Excerpt to read: Begin
About
Cloudflare Client IP Geolocation helps you understand where in the world a given client is located, even if their true client IP address is obscured by Cloudflare's proxy systems. We offer this service to ensure customers have high-quality experiences interacting with origins that rely on geolocation — such as mapping providers — and origin operators can deliver the right content to the right users. Ensuring origins know where clients are located avoids problems associated with traditional VPNs that obscure a consumer’s geolocation and allow circumvention of geographic restrictions on content.
Users cannot opt out of this geolocation support and Cloudflare will always make a best effort to convey geolocation.
When Cloudflare connects to your origin over IPv4, we geolocate our VPN users to 1 of 1,000 egress locations (a cell). The list of cells is a super set of all the countries in the world and all US Designated Market Areas and includes multiple cells for large metropolitan areas. For all supported cell locations, download our list ↗.
When Cloudflare connects to your origin over IPv6, we geolocate our VPN users to one of thousands of locations distributed across the globe.
If a VPN user tries to use an interposed VPN or proxy system that attempts to hide their location, we share that information with downstream entities.
We map our egress IP addresses for our forward-proxy offerings to specific geolocations and continuously share this information with major geolocation database providers like MaxMind, IP 2 Location, and Neustar.
When Cloudflare receives an inbound request from a WARP or 1.1.1.1 user, we first geolocate the IP address that made the connection to Cloudflare. Then, we select an egress IP that maps to the client geolocation. We then discard Client IP information to preserve user privacy but return their true geographic location.
If the Client IP is a known proxy or VPN service without strong commitments to preserving client location, we return an unmapped/unknown location.
Because our cell list includes Designated Market Areas in the United States, you can use the returned geolocation information — or lack of it — to enforce content restrictions when delivering linear or on-demand video content subject to common licensing requirements.
Excerpt to read: End
Dataset content: Begin
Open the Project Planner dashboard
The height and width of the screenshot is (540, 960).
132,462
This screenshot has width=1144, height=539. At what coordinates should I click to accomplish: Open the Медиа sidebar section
Dataset content: End
*Work instruction A:*
Name each geolocation database provider that the text on Cloudflare Client IP Geolocation mentions.
*Work instruction B:*
Write the next part of the text on Cloudflare Client IP Geolocation, picking up right after its final sentence.

*Response box A:*
MaxMind, IP 2 Location, Neustar

*Response box B:*
Jane is a Cloudflare WARP user in Glendive, Montana, USA. She is interested in the privacy benefits of using a VPN. Her client IP address is 108.59.112.0, which is owned by Mid-Rivers Telephone Cooperative ↗ and geolocates to 47.0984,-104.7275, approximately.

Jane connects to Cloudflare’s edge using a secure tunnel. Cloudflare operates an anycast network and dictates VPN ingress by anycast. Jane’s VPN traffic lands in the Cloudflare Minneapolis data center, 930km from Glendive ↗.
A naive geolocation implementation would provide unacceptably inaccurate information. It would have Jane geolocated to Minneapolis, which is in a totally different state — Minnesota instead of Montana — and Designated Marketing Area — Glendive, MT, the country’s smallest DMA ↗, instead of Minneapolis, MN — from her true location. From a content distribution perspective, this level of geolocation is not acceptable.
Instead, Cloudflare uses its own geolocation mapping to provide much more accurate information. Cloudflare’s edge would geolocate Jane’s client IP (108.59.112.0) to Glendive and select an egress IP address of a.b.c.d from its list of available egress IP addresses based on this geolocation result.
Jane attempts to watch live television via an over-the-top (OTT) video provider. The video provider’s origin sees a connection from a.b.c.d. A geolocation lookup on a.b.c.d returns Glendale, MT, and Jane is able to access the linear video content because the OTT provider is able to geolocate the VPN traffic to the true client location.